We recently did a general post about tonewoods that went in on discussing some of the intricacies of picking a tonewood and even discussed some tonewoods available on the market. A little after we received several requests on doing a more expanded review of tonewoods, talking about necks, bodies and other parts of the guitar and the role of specific tonewoods for each. So we combine our forces, putting together everything we know about most tonewoods, and fueled all of it into this one rather large post about tonewoods. We certainly hope you find this useful and informative, as well as at least a little entertaining.

The Tonewood Story

So you have been out and about, looking at electric guitars, acoustic guitars and bass guitars for weeks now. You have figured out what kind of pickups you want, the hardware you want, you even know the shape and design of the guitar you want. There is only this slight problem you have. You don’t know why you would want to decide on the wood used to make your wood. You don’t even know how to decide on it. So, because I am such a kind soul, that knows how hard it can be to find the right tonewood, I have decided to make a guide. How detailed of a guide? Detailed enough that you won’t sound like a dummy when you talk to your more experienced friends. Though it is limited because we cannot review all woods in existence. Because there are so many and because there are so many things they can be used for. Anyway, let’s get into the thick of it.

What is the tonewood for?

The first problem with making a guide about tonewoods is the fact that you need to understand: all tonewoods are good and bad at certain things. You need to be able to identify which tonewood is good for what, and why.

Acoustic, Electric, Bass

The guitars usually have several parts that might be made of different tonewoods. The body, neck, and some of the hardware might be made of one wood or another. With electric guitars and bass guitars, it’s as simple as that. With acoustic guitars, the body might be made of different tonewoods as well. Such as the top wood being one tonewood and the back and sides being another. So the first thing you need to do is pick the type of instrument you want. Identifying this will give you an idea of what types of wood and how many types of wood you might have to expect in your instrument.

RECORDS SHOWN:
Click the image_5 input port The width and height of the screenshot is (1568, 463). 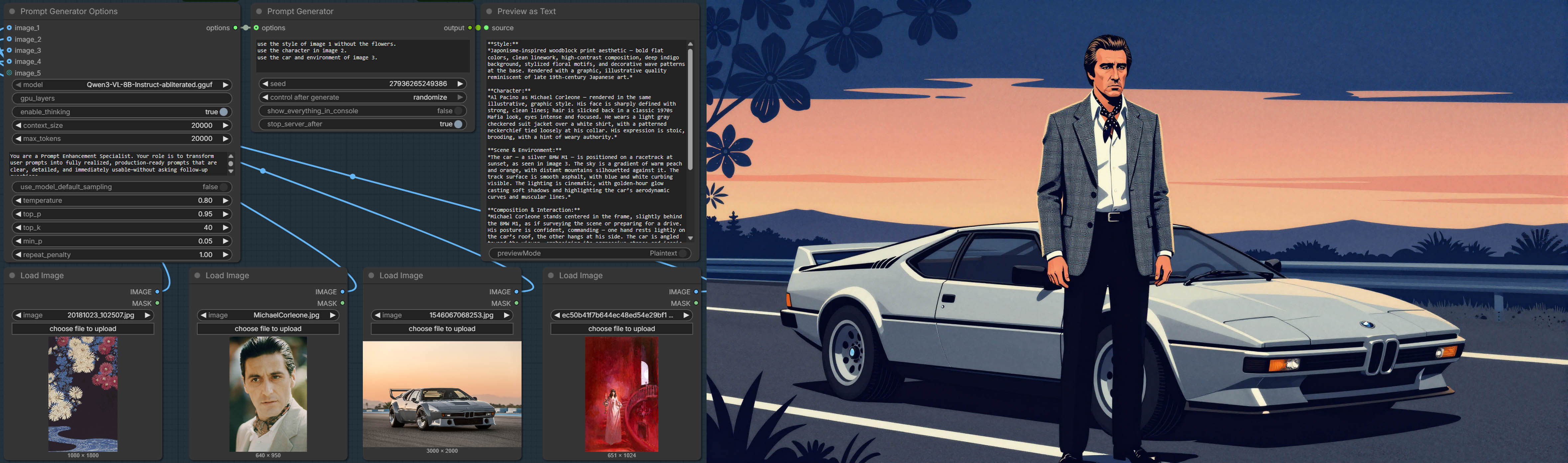(x=9, y=73)
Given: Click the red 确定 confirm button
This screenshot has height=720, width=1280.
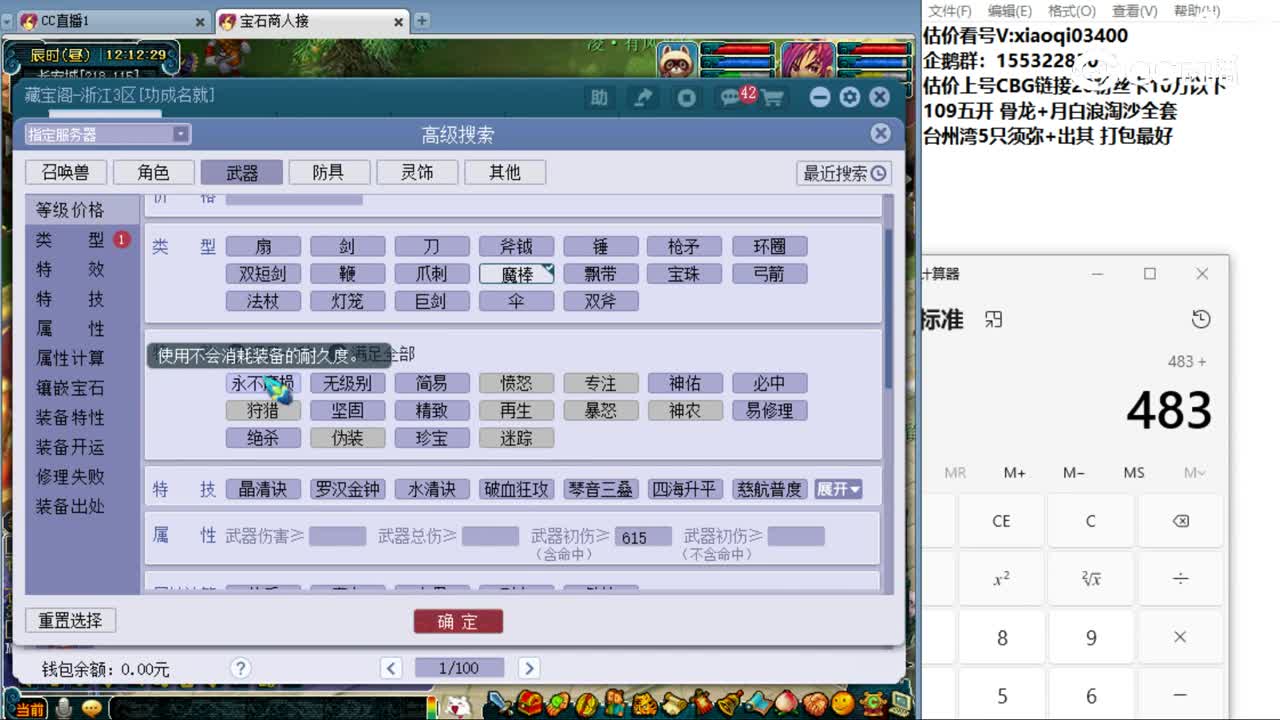Looking at the screenshot, I should click(x=458, y=620).
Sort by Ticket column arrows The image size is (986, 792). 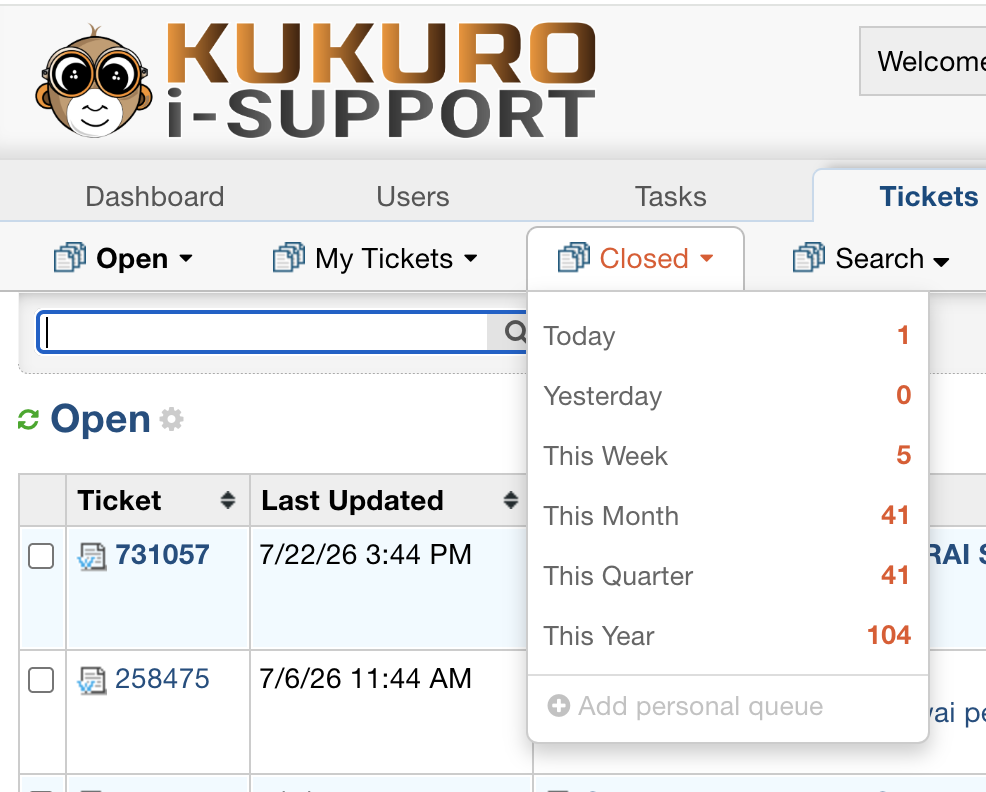pos(228,501)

TO DO:
Please answer these questions about the tonewood guide:
1. After the earlier general post, what kind of review did readers request?
2. According to the section "What is the tonewood for?", what is true of all tonewoods?
3. On an acoustic guitar, how might the body use different tonewoods?

WRITTEN REPLY:
1. A more expanded review of tonewoods, covering necks, bodies and other parts of the guitar and the role of specific tonewoods for each.
2. All tonewoods are good and bad at certain things.
3. The top wood might be one tonewood, and the back and sides another.